O leitor de poesia tem que ter poesia dentro de si. Ele entra num plano sutil onde é capaz de escutar o inaudível, entrar num ritmo emocional, ouvir uma música que aparentemente não existe.
Quem lê poesia sabe disso, mesmo sem saber. Compreende que toda a música é apenas uma tradução de emoções e sentimentos que usa notas, sons e instrumentos para se comunicar. E cria assim uma das artes mais belas e universais, que ultrapassa fronteiras e pode ser entendida por todos.
A poesia também é assim, mas no plano sutil, no plano das coisas não materializadas, do mundo invisível, da vibração da energia, no mundo abstrato das sensações e dos sentimentos, das idéias e dos ideais.
Quando comecei a ler poesia ainda não sabia disso, era adolescente e pra mim se descortinava um mundo novo, onde milhares de emoções ainda desconhecidas dançavam no ar na minha frente, sem que eu soubesse o que fazer com aquilo tudo. Era arrebatador. Era como entrar numa sala onde aparecessem flutuando imagens 3D em volta de mim, com tamanha força, beleza e significado que eu precisasse entrar devagar, aos poucos, para não me dissolver.
A festa da minha imaginação e fantasia era infinita e eu deslumbrada com essa explosão de tudo, ia descobrindo as vozes de cada um dos mestres da poesia, que depois me acompanharam a vida toda.
Eu lia e escutava a música que havia atrás de cada verso, o ritmo de cada impulso, o som, o tom, a vibração de cada um.
Um deles foi Mario Quintana, um tesouro descoberto, com tantas variações de humor e amor, com sua música elegante e sutil.
Nunca imaginei que um dia seria meu amigo.
Uma vez eu disse a ele que não tinha adjetivos para um poeta tão substantivo. Ele gostou tanto que repetia sempre, simulando um certo orgulho.
A gente ria dessas pequenas coisas que alimentam a poesia. O cotidiano é cheio delas. E ele era o melhor observador de todas. Um espião da vida.
Eu sabia que aquela atitude de tanta simplicidade era uma grande conquista dele de domar sua imensa complexidade. E assim, como todo poeta, ele fingia ser o que realmente acabou se tornando, a síntese do que é simples e puro. Como diz um verso de Carlos Drummond: “manter a inocência depois de tudo tão atrozmente explicado.”

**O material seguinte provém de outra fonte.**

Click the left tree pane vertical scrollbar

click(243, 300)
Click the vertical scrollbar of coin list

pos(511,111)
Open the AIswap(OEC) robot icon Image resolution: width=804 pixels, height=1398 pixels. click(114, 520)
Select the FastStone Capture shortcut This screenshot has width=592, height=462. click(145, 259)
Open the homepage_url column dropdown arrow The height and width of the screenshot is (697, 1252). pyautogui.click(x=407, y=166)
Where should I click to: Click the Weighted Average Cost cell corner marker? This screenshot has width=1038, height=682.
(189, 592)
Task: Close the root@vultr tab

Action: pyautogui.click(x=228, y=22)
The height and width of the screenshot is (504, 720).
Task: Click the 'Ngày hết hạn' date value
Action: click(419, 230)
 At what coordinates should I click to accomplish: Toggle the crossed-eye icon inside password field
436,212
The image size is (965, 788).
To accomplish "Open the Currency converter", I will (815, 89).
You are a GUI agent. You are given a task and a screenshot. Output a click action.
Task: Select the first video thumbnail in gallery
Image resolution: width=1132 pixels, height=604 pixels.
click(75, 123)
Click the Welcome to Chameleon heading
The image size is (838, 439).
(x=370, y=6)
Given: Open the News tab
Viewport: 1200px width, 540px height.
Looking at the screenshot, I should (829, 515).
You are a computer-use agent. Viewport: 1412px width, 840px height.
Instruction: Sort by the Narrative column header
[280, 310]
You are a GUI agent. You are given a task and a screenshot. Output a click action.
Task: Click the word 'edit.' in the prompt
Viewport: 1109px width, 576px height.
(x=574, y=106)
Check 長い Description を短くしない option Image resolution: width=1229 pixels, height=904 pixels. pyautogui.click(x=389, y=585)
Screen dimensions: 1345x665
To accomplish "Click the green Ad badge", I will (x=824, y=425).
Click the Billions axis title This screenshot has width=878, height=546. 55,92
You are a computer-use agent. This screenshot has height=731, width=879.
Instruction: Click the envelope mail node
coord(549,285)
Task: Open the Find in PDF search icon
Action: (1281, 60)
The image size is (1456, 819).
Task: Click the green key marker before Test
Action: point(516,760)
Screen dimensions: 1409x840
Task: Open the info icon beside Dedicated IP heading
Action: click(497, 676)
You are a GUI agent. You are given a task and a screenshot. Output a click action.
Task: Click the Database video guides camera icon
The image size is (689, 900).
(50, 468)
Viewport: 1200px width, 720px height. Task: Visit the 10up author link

Chegar nessa simplicidade requer muito trabalho.
É preciso muito empenho pra manter a inocência.
Ver o invisível, sentir o sutil pede um esforço danado.
Tantas vezes contei como nos conhecemos na Feira do Livro em Porto Alegre, a amizade que durou a vida toda, nossa troca de cartas e poesia, nosso humor e sarcasmo pra olhar certas coisas, nossas infinitas conversas nos cafés e bancos de praça.
Momentos preciosos.
Eu nunca disse a ele especificamente que escutei a música atrás de cada poema seu, escutei o bater de asas de cada palavra e acompanhei a altura do vôo, com os olhos molhados de emoção.
Acho que ele, na sua imensa sabedoria disfarçada, compreendeu isso antes do que eu. Ele sabia.
Mario Quintana sabia tudo e fingia não saber nada como faria qualquer anjo dissimulado que andasse, com um paletó velho, pelas ruas de Porto Alegre fingindo não ser anjo.
Que lindo, Bruna! Apesar de ser gaúcha nunca o vi. Mas me emociono com Mário Quintana cada vez que o leio/releio. Seu texto é sua vivência com ele são lindos!